Required Skills & Qualifications
Must Have:
- Currently has or is in the process of obtaining a PhD degree in Machine Learning, Artificial Intelligence, Computer Science, Reinforcement Learning, Mathematics, or relevant technical field.
- Solid background on the foundations of reinforcement learning.
- Ability to implement and run reinforcement learning algorithms in complex environments.
- Experience with Python, C++, C, Java or other related languages.
- Experience with deep learning frameworks such as Pytorch or JAX.

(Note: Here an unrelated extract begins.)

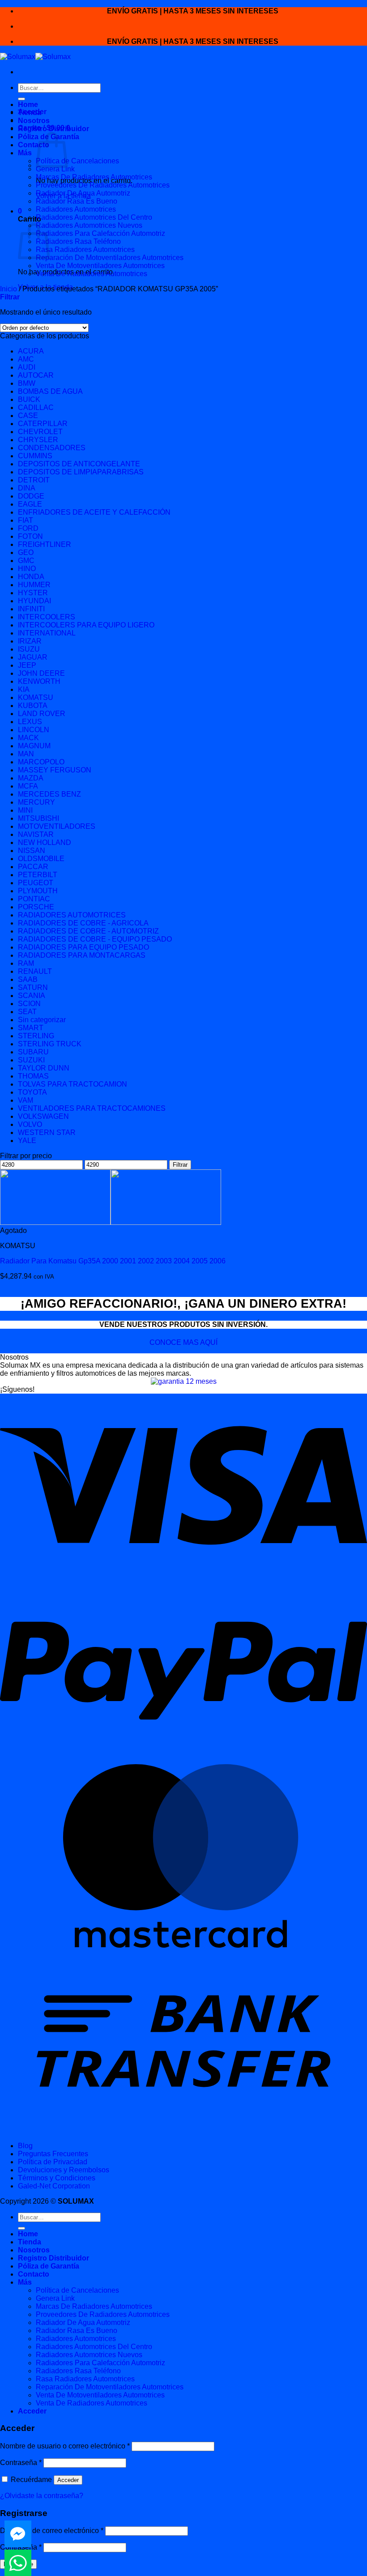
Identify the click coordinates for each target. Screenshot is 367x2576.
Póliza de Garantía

- Experience building systems based on machine learning and/or deep learning methods.
- Research experience with algorithms for sequential decision-making, e.g., planning, reinforcement learning, or similar.
- Must obtain work authorization in the country of employment at the time of hire and maintain ongoing work authorization during employment.
Nice to Have:
- Intent to return to a degree program after the completion of the internship/co-op.
- Proven track record of achieving significant results as demonstrated by grants, fellowships, patents, as well as first-authored publications at leading workshops or conferences such as NeurIPS, ICLR, ICML, AAAI, RecSys, KDD, IJCAI, CVPR, ECCV, ICASSP, or similar.
- Demonstrated experience and self-driven motivation in solving analytical problems using quantitative approaches.
- ML/ AI research and/ or work experience in deep reinforcement learning.
- Demonstrated software engineer experience via an internship, work experience, coding competitions, or widely used contributions in open source repositories (e.g. GitHub).
- Experience working and communicating cross functionally in a team environment.